Retype verbatim the entries below, starting at the line containing "Open the shopping cart section" and continuing through the end of the entries. Leave the pictures out of your answer.
-- Start of Supplied records --
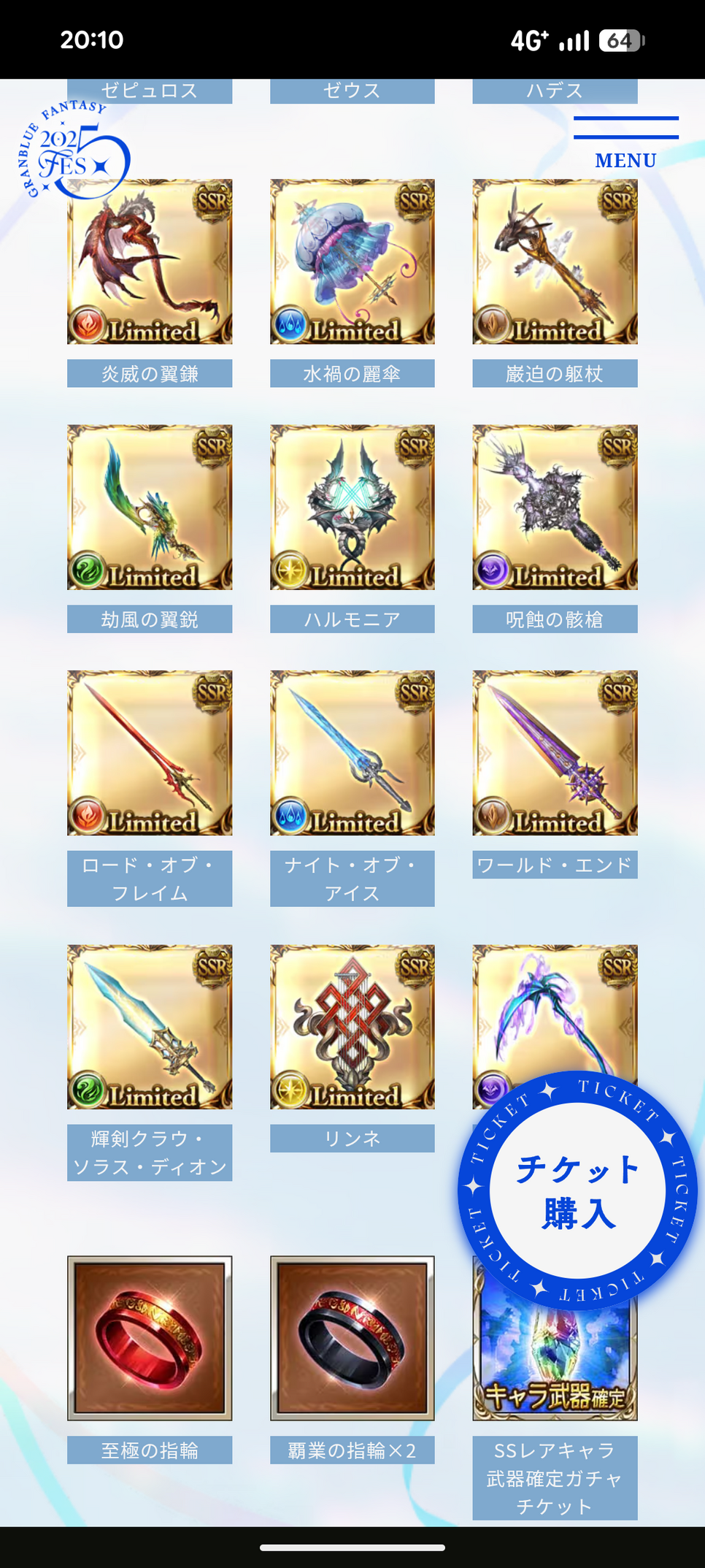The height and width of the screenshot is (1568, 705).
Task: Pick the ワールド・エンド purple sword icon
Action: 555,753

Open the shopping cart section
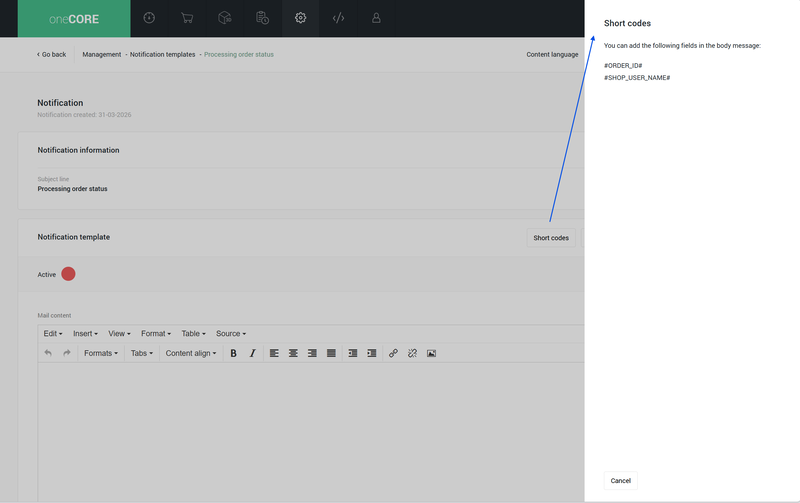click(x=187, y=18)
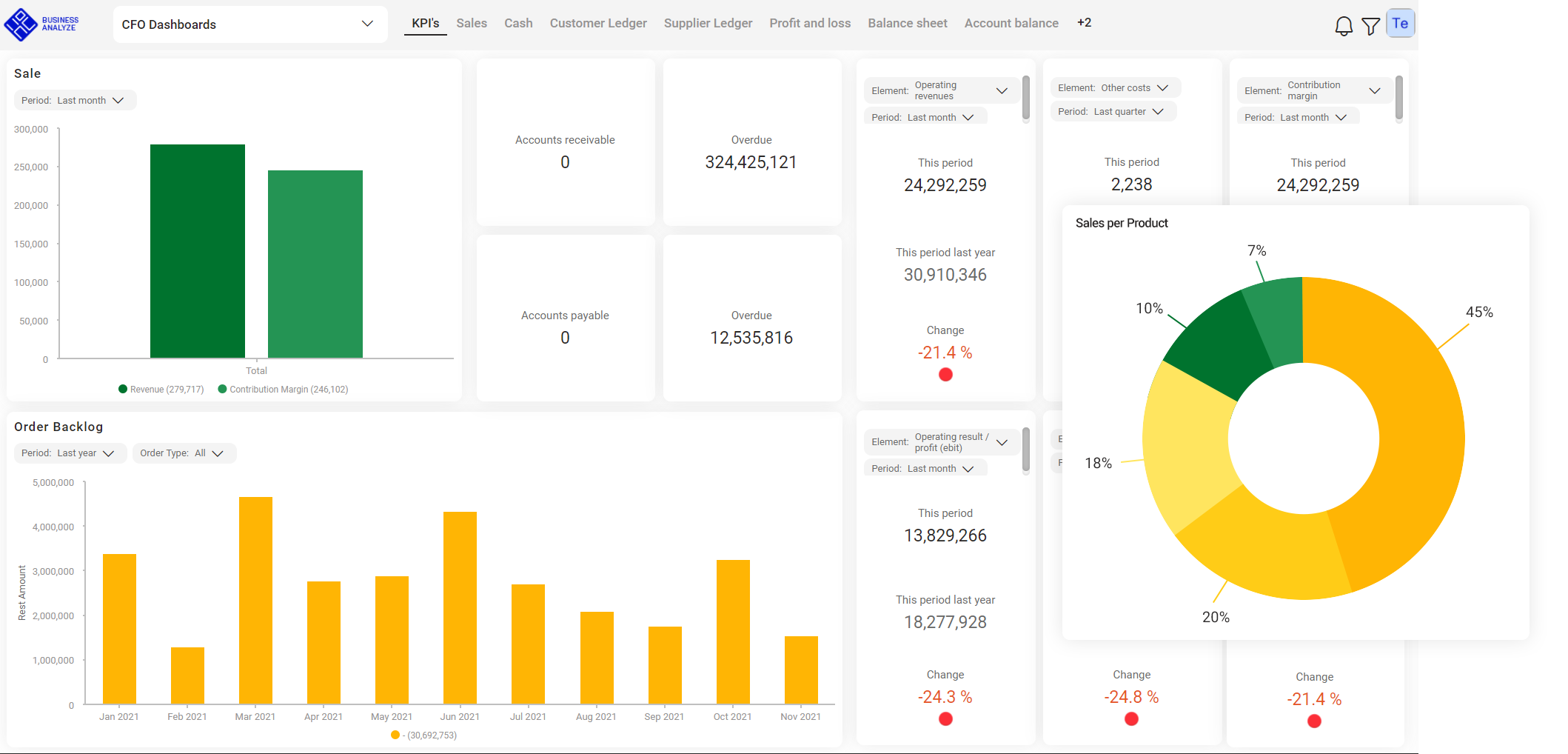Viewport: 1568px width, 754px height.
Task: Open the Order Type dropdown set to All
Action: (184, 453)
-- End of Supplied records --
- _In response_
Open the shopping cart section
click(x=187, y=18)
Viewport: 1568px width, 754px height.
Task: Open the Order Type dropdown set to All
Action: (184, 453)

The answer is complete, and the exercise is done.